Let’s suppose it does. Then what is a race, exactly? One might say it’s a group of people with common ancestry. Well, so is a family. How common, and how ancient? A snobbish Frenchman once remarked that Americans can amuse themselves endlessly trying to discover who their grandfather is, to which Mark Twain replied that Frenchmen can amuse themselves endlessly trying to discover who their father is. But almost all of us can amuse ourselves endlessly trying to discover who our great-great-great-grandfather was. If ancestry is the race-criterion, then it must be inferred, because it can’t be discovered.
We are then left with the question of which characteristics show race. One might think that all of them do, but some are always favored over others. Skin pigmentation is very popular, but why is that more a racial characteristic than, say, height? The Nazi race-theorists used to like eye color. In the late 19th century, the heyday of race theories, skull shape was all the rage. Dolichocephalic, or long-skulled people, were supposed to be the guardians of civilization, while the degenerate broad-skulled (brachycephalic) types were all radical politics and dirty fingernails.
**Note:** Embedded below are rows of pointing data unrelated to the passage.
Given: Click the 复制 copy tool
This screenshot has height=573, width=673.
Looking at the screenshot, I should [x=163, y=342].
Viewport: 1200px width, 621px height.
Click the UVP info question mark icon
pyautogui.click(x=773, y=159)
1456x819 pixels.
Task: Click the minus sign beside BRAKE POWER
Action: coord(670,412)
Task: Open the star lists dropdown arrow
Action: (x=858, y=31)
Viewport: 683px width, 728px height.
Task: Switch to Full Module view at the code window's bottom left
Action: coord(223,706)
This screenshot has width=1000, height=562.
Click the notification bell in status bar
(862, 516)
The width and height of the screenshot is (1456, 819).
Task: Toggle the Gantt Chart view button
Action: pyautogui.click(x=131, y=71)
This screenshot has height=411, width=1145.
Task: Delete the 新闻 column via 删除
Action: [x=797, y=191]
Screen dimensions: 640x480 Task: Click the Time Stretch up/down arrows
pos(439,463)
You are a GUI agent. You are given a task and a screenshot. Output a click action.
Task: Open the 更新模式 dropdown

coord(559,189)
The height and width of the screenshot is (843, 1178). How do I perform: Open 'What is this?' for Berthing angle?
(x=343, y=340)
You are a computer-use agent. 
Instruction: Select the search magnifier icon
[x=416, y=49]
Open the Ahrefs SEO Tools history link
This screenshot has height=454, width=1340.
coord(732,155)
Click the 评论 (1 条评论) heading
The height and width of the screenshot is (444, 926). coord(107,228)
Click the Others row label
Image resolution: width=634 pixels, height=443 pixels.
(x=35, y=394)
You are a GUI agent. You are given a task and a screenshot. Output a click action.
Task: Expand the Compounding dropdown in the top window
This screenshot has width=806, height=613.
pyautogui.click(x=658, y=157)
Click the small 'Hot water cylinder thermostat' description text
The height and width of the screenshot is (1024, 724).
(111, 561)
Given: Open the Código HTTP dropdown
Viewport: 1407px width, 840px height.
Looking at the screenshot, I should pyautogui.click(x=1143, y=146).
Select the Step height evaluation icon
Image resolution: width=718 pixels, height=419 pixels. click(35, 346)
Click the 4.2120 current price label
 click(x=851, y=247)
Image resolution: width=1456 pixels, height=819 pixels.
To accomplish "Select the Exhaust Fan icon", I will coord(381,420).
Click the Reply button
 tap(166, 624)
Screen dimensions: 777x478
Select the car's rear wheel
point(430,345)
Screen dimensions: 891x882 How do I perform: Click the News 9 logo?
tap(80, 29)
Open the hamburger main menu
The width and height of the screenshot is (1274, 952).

And how many races are there? Three seems to be the standard answer these days — Negro, Caucasian, Asian — but why only three? What about the Arabs? the Italians? the Irish? Don’t we also have to distinguish the Angles, the Saxons and the Jutes? Are there only races or are there sub-races as well? Race-theorists have given numbers ranging from two to two hundred. No logic dictates the choice. One might object that we don’t know exactly how many species there are either, yet we believe in the division. True; but once we get up to the level of families, or phyla, there is universal agreement among scientists. With race there is no agreement even at that level of granularity.
I am reminded of this by Andrew Sullivan’s excellent article on miscegenation. (I realize I am logically bound to deny that there is such a thing as miscegenation. I define it as marriage between people who identify themselves as belonging to different races.) The more intermarriage there is, the fewer obvious physical distinctions to latch onto, the more race-thinking is submerged. Tiger Woods, Sullivan points out, is a terrific antidote to race-thinking, partly because he pretty clearly has no race at all, but mostly because he refuses to identify himself racially or to align himself with any race causes.
Nations, cultures, religions — these things are real. But races are like witches. Witch-thinking disappeared not because cultural exchange programs convinced people that witches were nice people too, even if they did fornicate with Satan once in a while. It disappeared because people finally convinced themselves that witches don’t exist.
(Note on Sources: Mostly stolen from Jacques Barzun’s book Race: A Study in Superstition. He wrote it in 1937 and it is as relevant now as then. I would dig up a copy if I were you.)